In the other Member States of the European Union, the appointment and career development of prosecutors are usually regulated differently from those of judges, and appointments, especially of prosecutors, in the majority of Member States are made by a single body (Minister of Justice or Head of State).

In Bulgaria the case is special because, on the one hand, the Prosecutorial College of the Supreme Judicial Council as a collective body appoints prosecutors, the Plenum of the Supreme Judicial Council as a collective body elects a candidate for prosecutor general, and then it reports on the organization's activities to a collective body the National Assembly and may be removed by the President only on the initiative of collective bodies the Supreme Judicial Council or the National Assembly.

However, the collective bodies themselves do not bear any responsibility for their decisions, and by definition they act more slowly and with difficulty than the individual ones. Conversely, entrusting the procedure for appointing prosecutors and appointing or dismissing the Attorney General to sole bodies, which is the most common model in the other Member States of the European Union, serves as a guarantee for the efficiency and accountability of the Prosecution itself.

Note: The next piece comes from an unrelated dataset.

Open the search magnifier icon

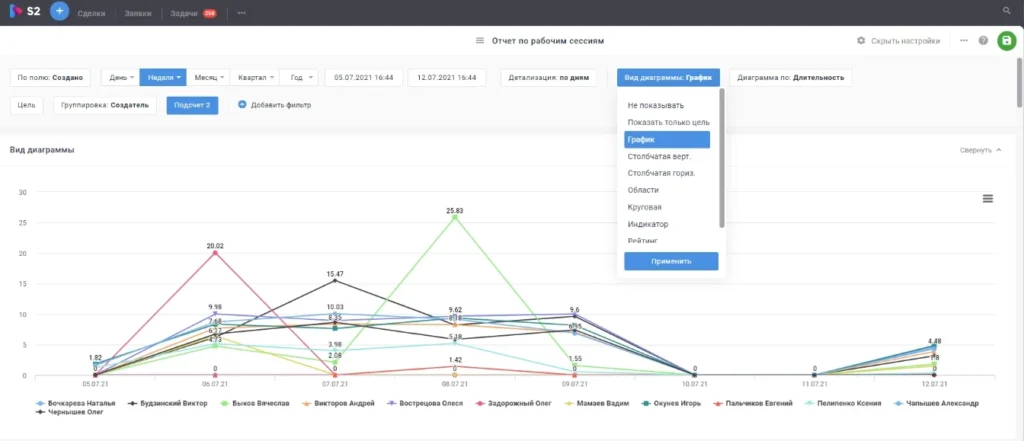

There is no much about the role of the prosecutor general in the Bulgarian constitution: like the presidents of the Supreme Court of Cassation and the Supreme Administrative Court, the prosecutor general is appointed by the president on proposal of the Supreme Judicial Council; with a 7-year term and is not subject to re-election according to Article 126, para. 2 of the Constitution, his main function is to supervise the legality and methodological guidance of the activities of all prosecutors.

The Bulgarian Prosecutor General is accountable to the National Assembly for the activity related to criminal investigation and prosecution. On a proposal of a quarter of MPs, the Parliament can initiate a removal procedure for the Prosecutor General, for which a decision is required by a qualified majority of 2/3. The matter of the removal of the chairmen of the two supreme courts is settled in the same way.

The Bulgarian legislature has provided guarantees for the independence of the prosecutor peneral from political power, which are the same as those of the chairmen of the two supreme courts. The Bulgarian Prosecutor General is by right a member of the Supreme Judicial Council and after 2015 he is by right Chairman of the Prosecutorial College of the Supreme Judicial Council. Five of the members of the Prosecutorial College of the Supreme Judicial Council are subordinate to the Prosecutor General, which gives him great power in resolving issues related to the appointment and career development of prosecutors.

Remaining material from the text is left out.